• [Exercise prompt]: Print every one of the lines below verbatim, from the first line through the last.

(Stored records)
┏━━

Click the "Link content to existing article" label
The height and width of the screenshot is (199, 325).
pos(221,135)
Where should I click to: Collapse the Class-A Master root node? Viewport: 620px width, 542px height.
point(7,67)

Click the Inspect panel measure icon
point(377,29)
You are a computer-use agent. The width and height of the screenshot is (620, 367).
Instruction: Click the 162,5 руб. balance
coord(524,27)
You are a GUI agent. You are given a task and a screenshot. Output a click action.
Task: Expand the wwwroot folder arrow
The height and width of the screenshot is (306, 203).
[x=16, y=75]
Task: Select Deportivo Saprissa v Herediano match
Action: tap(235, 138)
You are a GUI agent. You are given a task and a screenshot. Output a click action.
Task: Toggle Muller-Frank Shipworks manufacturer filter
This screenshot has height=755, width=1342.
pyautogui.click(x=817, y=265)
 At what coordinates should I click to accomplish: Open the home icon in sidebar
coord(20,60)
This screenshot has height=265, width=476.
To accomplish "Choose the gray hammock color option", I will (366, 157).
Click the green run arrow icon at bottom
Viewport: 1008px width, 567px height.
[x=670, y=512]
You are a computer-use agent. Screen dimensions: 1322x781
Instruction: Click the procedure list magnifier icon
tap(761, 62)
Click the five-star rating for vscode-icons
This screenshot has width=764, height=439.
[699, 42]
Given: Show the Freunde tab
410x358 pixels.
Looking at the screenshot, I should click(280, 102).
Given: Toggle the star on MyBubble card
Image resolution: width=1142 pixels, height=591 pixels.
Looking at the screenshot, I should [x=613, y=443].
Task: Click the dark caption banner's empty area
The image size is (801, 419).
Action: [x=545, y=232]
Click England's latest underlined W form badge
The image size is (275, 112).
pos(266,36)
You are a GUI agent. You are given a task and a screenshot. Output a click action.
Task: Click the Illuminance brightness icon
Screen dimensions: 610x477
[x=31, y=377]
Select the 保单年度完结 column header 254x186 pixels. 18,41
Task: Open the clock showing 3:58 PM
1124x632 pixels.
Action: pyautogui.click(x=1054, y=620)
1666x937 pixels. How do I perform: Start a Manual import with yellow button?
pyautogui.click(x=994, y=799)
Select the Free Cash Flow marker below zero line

┗━━

• [Task result]:
Click the "Link content to existing article" label
The height and width of the screenshot is (199, 325).
pos(221,135)
Where should I click to: Collapse the Class-A Master root node? Viewport: 620px width, 542px height.
point(7,67)

Click the Inspect panel measure icon
point(377,29)
You are a computer-use agent. The width and height of the screenshot is (620, 367).
Instruction: Click the 162,5 руб. balance
coord(524,27)
You are a GUI agent. You are given a task and a screenshot. Output a click action.
Task: Expand the wwwroot folder arrow
The height and width of the screenshot is (306, 203).
[x=16, y=75]
Task: Select Deportivo Saprissa v Herediano match
Action: tap(235, 138)
You are a GUI agent. You are given a task and a screenshot. Output a click action.
Task: Toggle Muller-Frank Shipworks manufacturer filter
This screenshot has height=755, width=1342.
pyautogui.click(x=817, y=265)
 At what coordinates should I click to accomplish: Open the home icon in sidebar
coord(20,60)
This screenshot has height=265, width=476.
To accomplish "Choose the gray hammock color option", I will (366, 157).
Click the green run arrow icon at bottom
Viewport: 1008px width, 567px height.
[x=670, y=512]
You are a computer-use agent. Screen dimensions: 1322x781
Instruction: Click the procedure list magnifier icon
tap(761, 62)
Click the five-star rating for vscode-icons
This screenshot has width=764, height=439.
[699, 42]
Given: Show the Freunde tab
410x358 pixels.
Looking at the screenshot, I should click(280, 102).
Given: Toggle the star on MyBubble card
Image resolution: width=1142 pixels, height=591 pixels.
Looking at the screenshot, I should [x=613, y=443].
Task: Click the dark caption banner's empty area
The image size is (801, 419).
Action: [x=545, y=232]
Click England's latest underlined W form badge
The image size is (275, 112).
pos(266,36)
You are a GUI agent. You are given a task and a screenshot. Output a click action.
Task: Click the Illuminance brightness icon
Screen dimensions: 610x477
[x=31, y=377]
Select the 保单年度完结 column header 254x186 pixels. 18,41
Task: Open the clock showing 3:58 PM
1124x632 pixels.
Action: pyautogui.click(x=1054, y=620)
1666x937 pixels. How do I perform: Start a Manual import with yellow button?
pyautogui.click(x=994, y=799)
Select the Free Cash Flow marker below zero line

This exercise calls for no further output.